* CHALLENGE: Could you give the records again, from their first line through the line containing "Wenn die Rute hängt... (132, 902)", swapping "Impressum" for "Anbieterkennzeichnung" and leaving everything else unchanged?

[START]

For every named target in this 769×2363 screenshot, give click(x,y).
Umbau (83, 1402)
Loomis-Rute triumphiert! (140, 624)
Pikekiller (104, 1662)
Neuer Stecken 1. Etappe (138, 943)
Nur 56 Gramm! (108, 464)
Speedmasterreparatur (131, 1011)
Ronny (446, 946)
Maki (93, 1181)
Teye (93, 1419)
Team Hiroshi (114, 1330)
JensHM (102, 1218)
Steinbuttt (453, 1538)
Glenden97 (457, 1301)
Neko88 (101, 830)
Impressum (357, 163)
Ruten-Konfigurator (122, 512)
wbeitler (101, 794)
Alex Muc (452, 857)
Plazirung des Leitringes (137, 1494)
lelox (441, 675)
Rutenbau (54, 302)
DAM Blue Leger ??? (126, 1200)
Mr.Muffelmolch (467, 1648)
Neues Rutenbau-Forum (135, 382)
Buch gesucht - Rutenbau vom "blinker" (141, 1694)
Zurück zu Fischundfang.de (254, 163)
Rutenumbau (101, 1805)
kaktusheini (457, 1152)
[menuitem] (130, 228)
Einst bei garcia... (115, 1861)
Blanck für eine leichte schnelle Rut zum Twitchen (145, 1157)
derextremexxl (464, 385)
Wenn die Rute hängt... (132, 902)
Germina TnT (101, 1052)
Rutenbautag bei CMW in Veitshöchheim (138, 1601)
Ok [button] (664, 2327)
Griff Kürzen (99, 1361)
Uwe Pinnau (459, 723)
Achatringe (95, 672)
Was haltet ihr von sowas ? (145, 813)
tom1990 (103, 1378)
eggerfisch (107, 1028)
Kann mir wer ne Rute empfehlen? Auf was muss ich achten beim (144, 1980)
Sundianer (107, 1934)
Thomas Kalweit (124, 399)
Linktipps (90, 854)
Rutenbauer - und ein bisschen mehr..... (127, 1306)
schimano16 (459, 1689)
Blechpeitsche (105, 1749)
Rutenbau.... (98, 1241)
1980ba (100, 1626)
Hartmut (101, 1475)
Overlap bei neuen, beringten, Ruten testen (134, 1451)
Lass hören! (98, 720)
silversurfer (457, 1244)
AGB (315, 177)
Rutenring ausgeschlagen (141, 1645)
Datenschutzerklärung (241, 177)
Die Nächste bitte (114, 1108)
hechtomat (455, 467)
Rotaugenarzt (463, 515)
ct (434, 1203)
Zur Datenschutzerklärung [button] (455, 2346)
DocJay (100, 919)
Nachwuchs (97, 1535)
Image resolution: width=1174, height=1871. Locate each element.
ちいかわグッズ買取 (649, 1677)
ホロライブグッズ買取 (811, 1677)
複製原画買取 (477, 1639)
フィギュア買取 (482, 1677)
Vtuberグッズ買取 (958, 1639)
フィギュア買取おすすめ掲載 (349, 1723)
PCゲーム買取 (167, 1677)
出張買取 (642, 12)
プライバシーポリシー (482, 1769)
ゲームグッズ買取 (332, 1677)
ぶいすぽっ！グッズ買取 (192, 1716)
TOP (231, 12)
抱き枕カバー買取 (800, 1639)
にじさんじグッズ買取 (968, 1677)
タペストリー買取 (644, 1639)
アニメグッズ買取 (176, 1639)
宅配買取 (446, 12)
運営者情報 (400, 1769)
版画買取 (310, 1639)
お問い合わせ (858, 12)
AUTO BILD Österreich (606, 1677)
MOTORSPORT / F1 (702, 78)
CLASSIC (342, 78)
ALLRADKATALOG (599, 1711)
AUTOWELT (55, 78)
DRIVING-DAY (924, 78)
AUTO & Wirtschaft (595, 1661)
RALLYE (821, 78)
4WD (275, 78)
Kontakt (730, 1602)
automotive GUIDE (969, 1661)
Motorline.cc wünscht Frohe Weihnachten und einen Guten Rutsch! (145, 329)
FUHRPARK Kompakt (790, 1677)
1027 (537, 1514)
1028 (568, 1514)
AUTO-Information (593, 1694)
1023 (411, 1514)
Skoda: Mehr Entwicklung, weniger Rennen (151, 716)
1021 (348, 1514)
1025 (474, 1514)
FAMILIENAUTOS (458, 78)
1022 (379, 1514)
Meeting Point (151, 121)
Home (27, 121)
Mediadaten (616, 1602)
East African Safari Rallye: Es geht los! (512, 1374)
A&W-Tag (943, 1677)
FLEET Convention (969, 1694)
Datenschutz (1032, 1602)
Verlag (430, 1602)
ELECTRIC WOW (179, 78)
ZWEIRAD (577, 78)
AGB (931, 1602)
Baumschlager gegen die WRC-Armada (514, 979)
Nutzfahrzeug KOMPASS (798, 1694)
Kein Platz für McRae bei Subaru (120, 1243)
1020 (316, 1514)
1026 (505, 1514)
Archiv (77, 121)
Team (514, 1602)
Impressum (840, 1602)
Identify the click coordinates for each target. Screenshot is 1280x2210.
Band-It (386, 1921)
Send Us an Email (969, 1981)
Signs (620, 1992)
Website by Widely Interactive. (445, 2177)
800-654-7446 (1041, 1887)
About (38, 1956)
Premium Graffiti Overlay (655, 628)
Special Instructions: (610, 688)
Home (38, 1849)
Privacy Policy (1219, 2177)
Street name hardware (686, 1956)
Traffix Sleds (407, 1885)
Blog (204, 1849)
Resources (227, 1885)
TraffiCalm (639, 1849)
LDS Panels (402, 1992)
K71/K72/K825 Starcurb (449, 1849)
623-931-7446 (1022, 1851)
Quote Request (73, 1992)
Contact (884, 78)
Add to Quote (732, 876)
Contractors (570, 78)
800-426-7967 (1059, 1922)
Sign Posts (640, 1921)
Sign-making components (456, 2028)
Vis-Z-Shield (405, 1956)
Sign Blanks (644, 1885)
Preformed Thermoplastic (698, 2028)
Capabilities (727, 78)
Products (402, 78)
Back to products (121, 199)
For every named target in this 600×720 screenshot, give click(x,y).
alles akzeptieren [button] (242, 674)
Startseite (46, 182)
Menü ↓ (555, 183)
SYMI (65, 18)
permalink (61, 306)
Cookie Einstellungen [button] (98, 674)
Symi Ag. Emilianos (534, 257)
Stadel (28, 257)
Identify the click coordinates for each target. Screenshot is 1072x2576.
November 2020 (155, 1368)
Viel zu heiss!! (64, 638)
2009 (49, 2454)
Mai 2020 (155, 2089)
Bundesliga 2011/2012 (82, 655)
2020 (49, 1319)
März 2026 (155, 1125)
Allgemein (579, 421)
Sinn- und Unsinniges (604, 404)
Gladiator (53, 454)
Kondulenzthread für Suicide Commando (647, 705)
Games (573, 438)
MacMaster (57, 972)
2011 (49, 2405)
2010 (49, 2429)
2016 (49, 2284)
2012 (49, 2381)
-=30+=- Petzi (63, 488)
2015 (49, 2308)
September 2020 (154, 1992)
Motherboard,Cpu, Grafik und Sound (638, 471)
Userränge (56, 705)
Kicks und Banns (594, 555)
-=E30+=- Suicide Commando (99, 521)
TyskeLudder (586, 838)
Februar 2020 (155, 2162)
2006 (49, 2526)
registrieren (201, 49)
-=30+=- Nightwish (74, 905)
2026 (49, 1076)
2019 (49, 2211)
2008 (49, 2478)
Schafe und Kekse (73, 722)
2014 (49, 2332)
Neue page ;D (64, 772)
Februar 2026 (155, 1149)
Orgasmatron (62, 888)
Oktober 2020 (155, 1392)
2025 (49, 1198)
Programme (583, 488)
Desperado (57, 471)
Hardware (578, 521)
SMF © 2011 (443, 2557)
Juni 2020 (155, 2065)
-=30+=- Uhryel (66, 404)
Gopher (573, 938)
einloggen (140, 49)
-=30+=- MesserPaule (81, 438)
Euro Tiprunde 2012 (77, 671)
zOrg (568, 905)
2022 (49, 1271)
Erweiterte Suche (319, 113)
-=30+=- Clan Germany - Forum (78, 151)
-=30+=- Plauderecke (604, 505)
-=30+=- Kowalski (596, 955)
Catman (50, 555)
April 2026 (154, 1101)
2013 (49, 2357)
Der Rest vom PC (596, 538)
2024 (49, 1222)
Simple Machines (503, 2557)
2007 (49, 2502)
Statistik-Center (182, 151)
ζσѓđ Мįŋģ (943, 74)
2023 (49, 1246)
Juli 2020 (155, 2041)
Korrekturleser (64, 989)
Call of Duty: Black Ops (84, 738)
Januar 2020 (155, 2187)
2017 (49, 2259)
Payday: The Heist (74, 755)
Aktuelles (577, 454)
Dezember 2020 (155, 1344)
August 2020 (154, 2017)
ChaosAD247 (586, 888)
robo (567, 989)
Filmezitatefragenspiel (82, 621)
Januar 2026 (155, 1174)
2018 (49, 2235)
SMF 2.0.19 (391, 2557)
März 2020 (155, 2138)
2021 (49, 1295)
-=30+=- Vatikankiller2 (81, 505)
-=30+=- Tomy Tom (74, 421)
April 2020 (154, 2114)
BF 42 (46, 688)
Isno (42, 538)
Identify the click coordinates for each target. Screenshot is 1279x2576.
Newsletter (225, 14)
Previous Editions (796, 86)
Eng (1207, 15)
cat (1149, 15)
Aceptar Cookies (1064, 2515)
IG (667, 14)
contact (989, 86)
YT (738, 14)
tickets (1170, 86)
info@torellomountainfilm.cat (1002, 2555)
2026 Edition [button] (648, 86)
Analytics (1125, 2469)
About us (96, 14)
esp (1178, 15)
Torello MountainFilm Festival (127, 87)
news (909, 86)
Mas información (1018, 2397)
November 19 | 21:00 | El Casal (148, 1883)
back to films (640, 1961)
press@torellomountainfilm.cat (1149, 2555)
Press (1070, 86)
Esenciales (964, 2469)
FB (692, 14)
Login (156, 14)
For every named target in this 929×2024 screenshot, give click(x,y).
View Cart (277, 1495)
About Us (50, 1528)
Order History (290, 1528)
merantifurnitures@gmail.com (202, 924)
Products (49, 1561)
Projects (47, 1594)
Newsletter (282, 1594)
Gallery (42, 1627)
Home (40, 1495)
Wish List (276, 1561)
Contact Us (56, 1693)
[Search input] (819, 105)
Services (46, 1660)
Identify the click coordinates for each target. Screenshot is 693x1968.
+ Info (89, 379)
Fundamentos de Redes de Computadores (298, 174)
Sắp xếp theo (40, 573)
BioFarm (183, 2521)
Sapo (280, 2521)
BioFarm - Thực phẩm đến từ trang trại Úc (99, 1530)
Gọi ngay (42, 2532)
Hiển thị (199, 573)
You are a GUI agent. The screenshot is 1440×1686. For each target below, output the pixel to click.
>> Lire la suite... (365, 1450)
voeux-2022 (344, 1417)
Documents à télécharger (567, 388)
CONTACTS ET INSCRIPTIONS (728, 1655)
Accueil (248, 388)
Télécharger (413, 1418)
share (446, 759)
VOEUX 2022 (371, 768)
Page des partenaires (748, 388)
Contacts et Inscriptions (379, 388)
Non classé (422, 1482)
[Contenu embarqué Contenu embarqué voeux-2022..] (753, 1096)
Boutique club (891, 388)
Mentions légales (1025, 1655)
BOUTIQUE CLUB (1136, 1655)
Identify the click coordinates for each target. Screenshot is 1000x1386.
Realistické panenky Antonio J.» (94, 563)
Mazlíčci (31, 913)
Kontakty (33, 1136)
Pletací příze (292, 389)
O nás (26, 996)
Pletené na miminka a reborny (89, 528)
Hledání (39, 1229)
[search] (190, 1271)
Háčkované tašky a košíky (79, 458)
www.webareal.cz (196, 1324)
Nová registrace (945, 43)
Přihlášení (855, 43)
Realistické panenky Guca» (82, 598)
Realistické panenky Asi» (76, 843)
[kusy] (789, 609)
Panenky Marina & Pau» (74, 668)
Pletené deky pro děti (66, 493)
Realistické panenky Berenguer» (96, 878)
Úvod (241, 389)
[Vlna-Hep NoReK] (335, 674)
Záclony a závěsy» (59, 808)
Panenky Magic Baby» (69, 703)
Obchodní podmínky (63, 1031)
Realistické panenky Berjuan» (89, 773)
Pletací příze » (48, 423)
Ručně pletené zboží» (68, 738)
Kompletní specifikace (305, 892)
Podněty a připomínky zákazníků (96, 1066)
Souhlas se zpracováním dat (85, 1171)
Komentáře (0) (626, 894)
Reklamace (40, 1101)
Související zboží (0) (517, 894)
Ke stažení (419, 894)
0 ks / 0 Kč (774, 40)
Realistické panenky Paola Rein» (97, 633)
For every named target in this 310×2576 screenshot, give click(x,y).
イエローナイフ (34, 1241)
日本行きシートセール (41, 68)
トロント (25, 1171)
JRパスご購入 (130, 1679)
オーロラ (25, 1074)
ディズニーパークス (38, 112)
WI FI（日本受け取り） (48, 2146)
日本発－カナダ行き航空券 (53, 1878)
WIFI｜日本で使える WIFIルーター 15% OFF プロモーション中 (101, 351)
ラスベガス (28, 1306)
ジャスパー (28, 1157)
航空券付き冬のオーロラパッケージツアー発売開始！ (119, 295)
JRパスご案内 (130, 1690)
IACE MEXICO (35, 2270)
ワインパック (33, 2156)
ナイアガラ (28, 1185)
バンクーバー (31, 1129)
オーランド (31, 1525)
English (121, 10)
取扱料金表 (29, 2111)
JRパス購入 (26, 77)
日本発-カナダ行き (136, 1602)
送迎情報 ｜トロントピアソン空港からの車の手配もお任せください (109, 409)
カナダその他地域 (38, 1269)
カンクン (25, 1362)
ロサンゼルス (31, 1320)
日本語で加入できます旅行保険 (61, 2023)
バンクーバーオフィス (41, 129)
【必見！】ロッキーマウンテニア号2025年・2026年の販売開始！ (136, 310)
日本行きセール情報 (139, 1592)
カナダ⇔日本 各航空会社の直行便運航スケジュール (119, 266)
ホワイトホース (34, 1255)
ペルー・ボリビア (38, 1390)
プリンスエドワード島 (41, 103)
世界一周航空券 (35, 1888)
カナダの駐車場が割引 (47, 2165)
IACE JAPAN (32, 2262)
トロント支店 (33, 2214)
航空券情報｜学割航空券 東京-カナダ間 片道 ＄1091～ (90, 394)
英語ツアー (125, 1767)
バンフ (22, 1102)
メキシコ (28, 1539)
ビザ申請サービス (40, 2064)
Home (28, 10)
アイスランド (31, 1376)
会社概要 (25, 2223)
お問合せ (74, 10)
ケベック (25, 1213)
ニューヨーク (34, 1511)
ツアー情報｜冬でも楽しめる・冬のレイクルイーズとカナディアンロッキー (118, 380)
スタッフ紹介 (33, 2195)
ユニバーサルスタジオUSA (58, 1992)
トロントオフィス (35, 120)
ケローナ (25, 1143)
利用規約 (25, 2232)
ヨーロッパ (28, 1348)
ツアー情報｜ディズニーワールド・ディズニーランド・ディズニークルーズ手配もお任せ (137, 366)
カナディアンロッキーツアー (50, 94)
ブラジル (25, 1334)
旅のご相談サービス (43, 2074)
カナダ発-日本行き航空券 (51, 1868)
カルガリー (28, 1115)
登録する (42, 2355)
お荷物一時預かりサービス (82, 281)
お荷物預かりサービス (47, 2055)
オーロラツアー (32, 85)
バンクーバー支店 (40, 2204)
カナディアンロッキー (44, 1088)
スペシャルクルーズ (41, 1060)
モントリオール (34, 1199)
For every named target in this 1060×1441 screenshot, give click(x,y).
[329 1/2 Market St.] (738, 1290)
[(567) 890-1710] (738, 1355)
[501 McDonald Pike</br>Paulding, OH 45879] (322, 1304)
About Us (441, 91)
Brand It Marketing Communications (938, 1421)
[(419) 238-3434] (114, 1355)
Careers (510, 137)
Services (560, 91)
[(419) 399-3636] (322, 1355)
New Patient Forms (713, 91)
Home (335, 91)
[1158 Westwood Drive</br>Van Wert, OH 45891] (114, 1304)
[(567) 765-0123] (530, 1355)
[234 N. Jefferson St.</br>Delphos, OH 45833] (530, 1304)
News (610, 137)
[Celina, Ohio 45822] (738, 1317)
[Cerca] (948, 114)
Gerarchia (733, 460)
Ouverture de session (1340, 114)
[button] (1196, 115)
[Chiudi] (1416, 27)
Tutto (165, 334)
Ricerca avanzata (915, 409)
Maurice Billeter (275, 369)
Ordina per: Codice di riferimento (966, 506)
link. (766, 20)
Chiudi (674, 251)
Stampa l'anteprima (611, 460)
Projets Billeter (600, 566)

[END]

* COMPLETED EXERCISE:
For every named target in this 769×2363 screenshot, give click(x,y).
Umbau (83, 1402)
Loomis-Rute triumphiert! (140, 624)
Pikekiller (104, 1662)
Neuer Stecken 1. Etappe (138, 943)
Nur 56 Gramm! (108, 464)
Speedmasterreparatur (131, 1011)
Ronny (446, 946)
Maki (93, 1181)
Teye (93, 1419)
Team Hiroshi (114, 1330)
JensHM (102, 1218)
Steinbuttt (453, 1538)
Glenden97 (457, 1301)
Neko88 (101, 830)
Anbieterkennzeichnung (357, 163)
Ruten-Konfigurator (122, 512)
wbeitler (101, 794)
Alex Muc (452, 857)
Plazirung des Leitringes (137, 1494)
lelox (441, 675)
Rutenbau (54, 302)
DAM Blue Leger ??? (126, 1200)
Mr.Muffelmolch (467, 1648)
Neues Rutenbau-Forum (135, 382)
Buch gesucht - Rutenbau vom "blinker" (141, 1694)
Zurück zu Fischundfang.de (254, 163)
Rutenumbau (101, 1805)
kaktusheini (457, 1152)
[menuitem] (130, 228)
Einst bei garcia... (115, 1861)
Blanck für eine leichte schnelle Rut zum Twitchen (145, 1157)
derextremexxl (464, 385)
Wenn die Rute hängt... (132, 902)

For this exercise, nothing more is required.